A novel method of measuring magnetic resonance has been developed for use in lab-on-chip technology. The method uses a microscopic garnet crystal which nanomechanically twists in response to an external magnetic field which can be observed with spectroscopy. Current methods, which rely on electronic induction are not as easily miniaturized as the new technique.
A magnetic resonance imaging (MRI) machine, which depends on measurement by electronic induction. Levent Konuk | Shutterstock
Magnetic resonance facilitates next-generation magnetic studies in the field of interdisciplinary science and device development. In this novel magnetic resonance technique, the signal with which the resonance is observed is a nanomechanical twisting movement that is easily observed using light.
Current approaches measure magnetic resonance via an electrical signal that is produced by induction which can be diffuclt to perform on small devices. In contrast, the latest method is suitable for the development of miniaturizable mechanical devices. This new technology, developed by researchers led by Professor Mark Freeman at the University of Alberta, can be used to develop a complete magnetic sensor unit that can easily be integrated on a 1cm2 chip.
To most, a gem so tiny would be worthless, but to us, it’s priceless.

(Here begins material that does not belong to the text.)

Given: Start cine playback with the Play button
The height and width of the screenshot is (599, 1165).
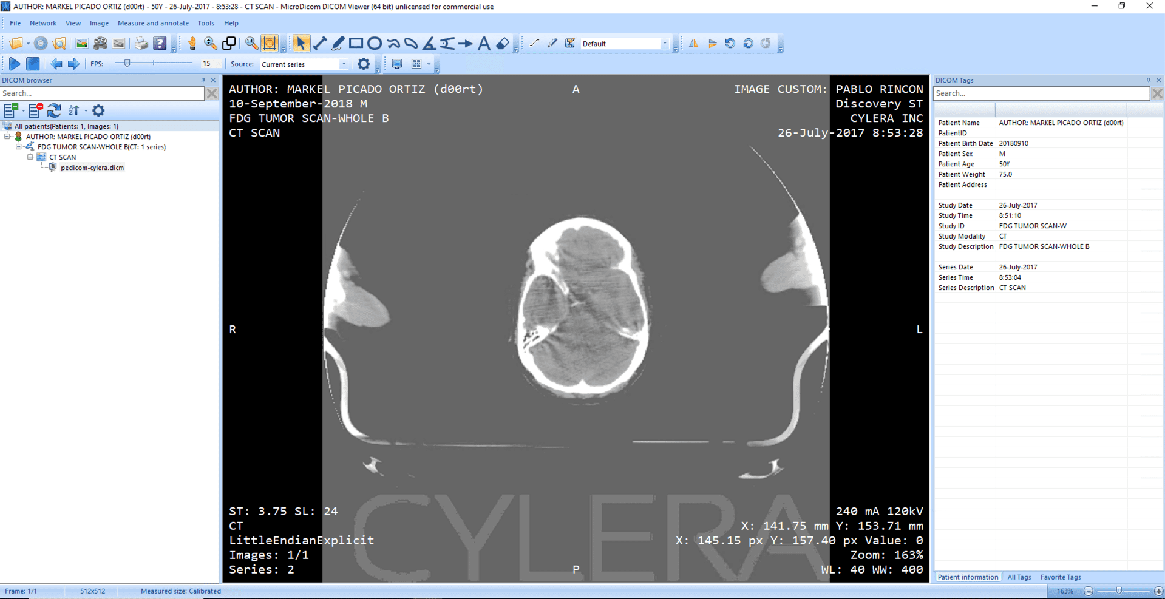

It was the perfect testbed for this new method.
Our discovery makes the case that magnetic resonance is in essence both a mechanical and magnetic phenomenon on account of magnetic dipoles possessing angular momentum.
Magnetism needs better spin doctors than it has had. Everything in the world is magnetic on some level, so the possibilities for scientific applications of this new technique are endless
Prof. Mark Freeman - University of Alberta
There are immediate applications in physics, Earth sciences, and engineering, but we have only looked at electron spin resonance. Proton spin resonance is the next big step that will open up applications in chemistry and biology.

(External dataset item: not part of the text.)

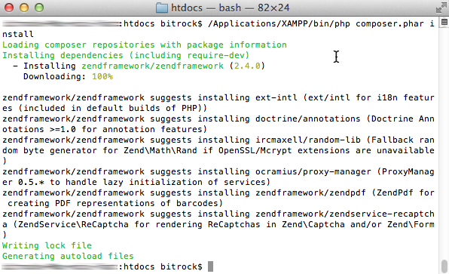Click the 'Writing lock file' line

[x=47, y=245]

Prof. Mark Freeman - University of Alberta
This latest advancement paves the way for developing compact and miniaturized platforms for a wide range of applications such as in energy, health care, space exploration and environmental monitoring.
In order for the technology to become commonplace the physicists intend to share their data on how to implement their new method of measuring magentic resonance. They hope this will feed the ongoing research dedicated to magnetic resonance.
The team has decided not to patent their new technique, but rather publish their results in a scientific journal. This would give an open-source access to other scientists, and may help develop the field further. The idea behind this strategy was to ensure that researchers are not pressurized when performing these kinds of innovative discoveries.
According to Freeman, chip-based mechanical devices are extremely small, and hold the potential to deliver excellent performance. Over time, electronic sensors integrated in space exploration probes, smart phones and other similar devices will soon be replaced by these miniaturizable mechanical devices.
Ultimately, the way science makes progress is through people sharing discoveries. It’s an elegant solution to a challenging problem, simple but not obvious,” stated Freeman, “Working in condensed matter physics is like having the best seat at an awe-inspiring parade of progress.
Prof. Mark Freeman - University of Albert
The research paper titled “Torque-Mixing Magnetic Resonance Spectroscopy,” was published in the journal 'Science'.